— Stated problem —
Copy out, word for word, the lines of the entries from the one containing "You are a GUI" through the one containing "The width and", with both of those lines included.

— Data lines —
········

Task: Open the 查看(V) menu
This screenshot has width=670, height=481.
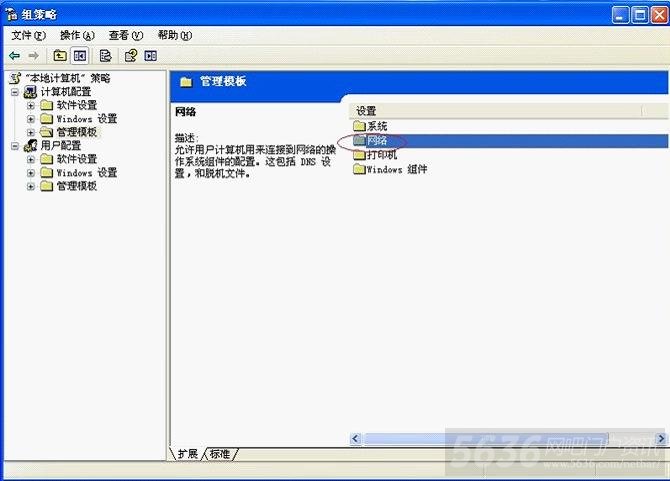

········

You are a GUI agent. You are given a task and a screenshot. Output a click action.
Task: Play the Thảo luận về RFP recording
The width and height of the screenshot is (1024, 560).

········

— Correct answer —
You are a GUI agent. You are given a task and a screenshot. Output a click action.
Task: Play the Thảo luận về RFP recording
The width and height of the screenshot is (1024, 560).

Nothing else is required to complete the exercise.